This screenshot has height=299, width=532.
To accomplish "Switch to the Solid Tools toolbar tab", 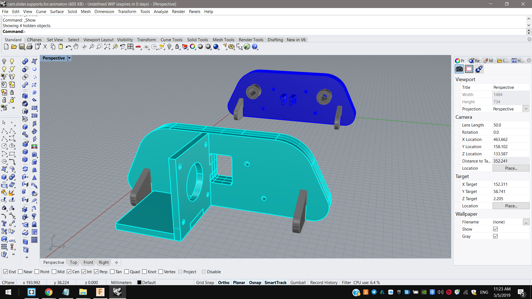I will (197, 40).
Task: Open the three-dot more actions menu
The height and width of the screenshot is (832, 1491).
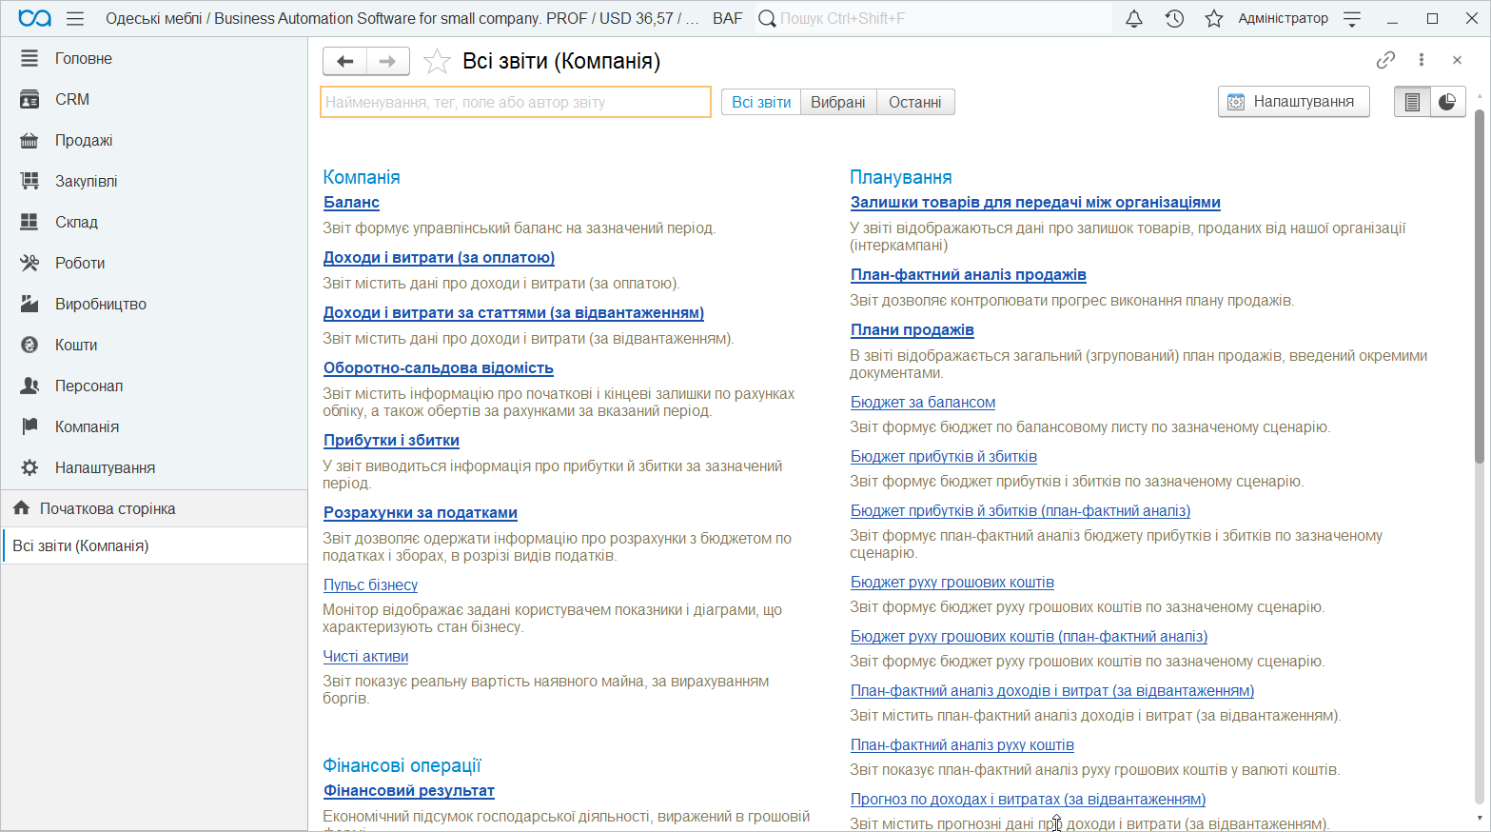Action: (x=1422, y=60)
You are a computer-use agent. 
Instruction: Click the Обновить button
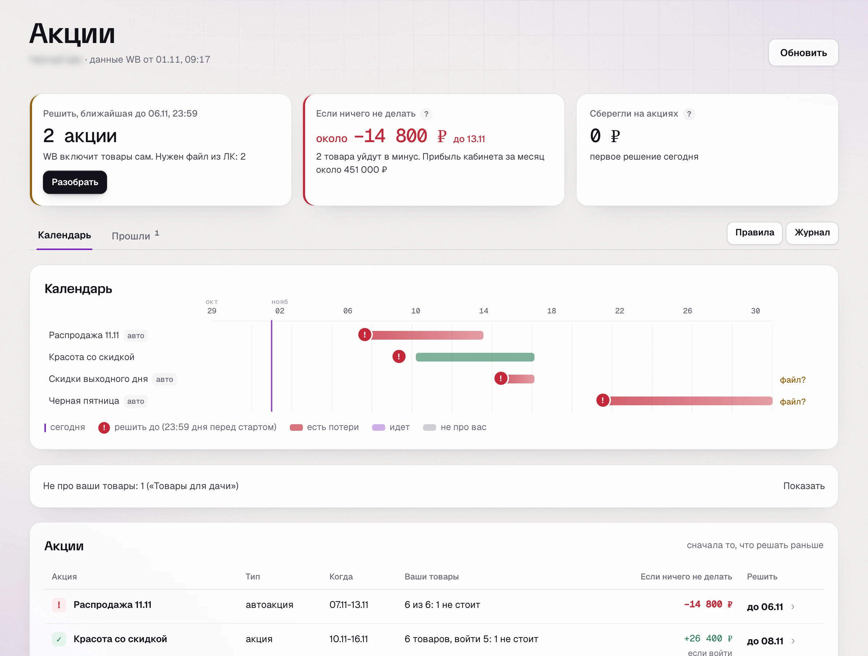(803, 53)
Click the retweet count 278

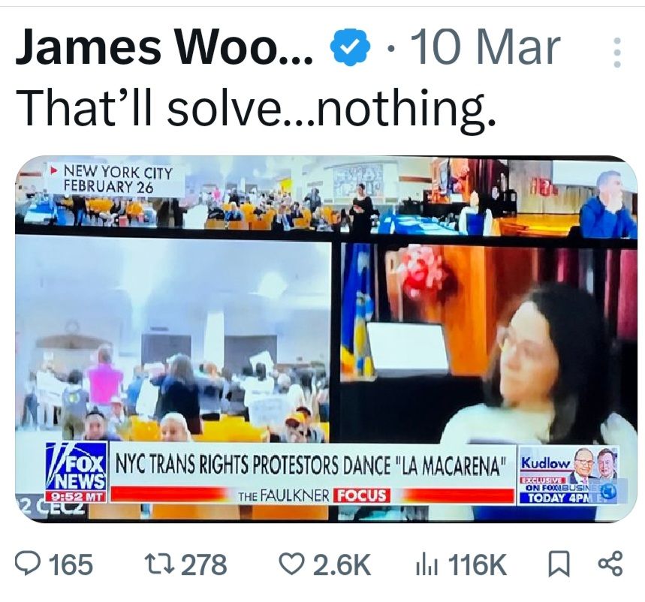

#####

TASK GOAL: Reproduce the data verbatim, starting at the line that contains "Task: Open the three-dot more actions menu" and ending at the end of the data, both ends included. Leave the pictures out of your copy.

OUTPUT OF THE TASK:
Task: Open the three-dot more actions menu
The height and width of the screenshot is (832, 1491).
Action: (x=1422, y=60)
You are a computer-use agent. 
Instruction: Click the Обновить button
(803, 53)
Click the retweet count 278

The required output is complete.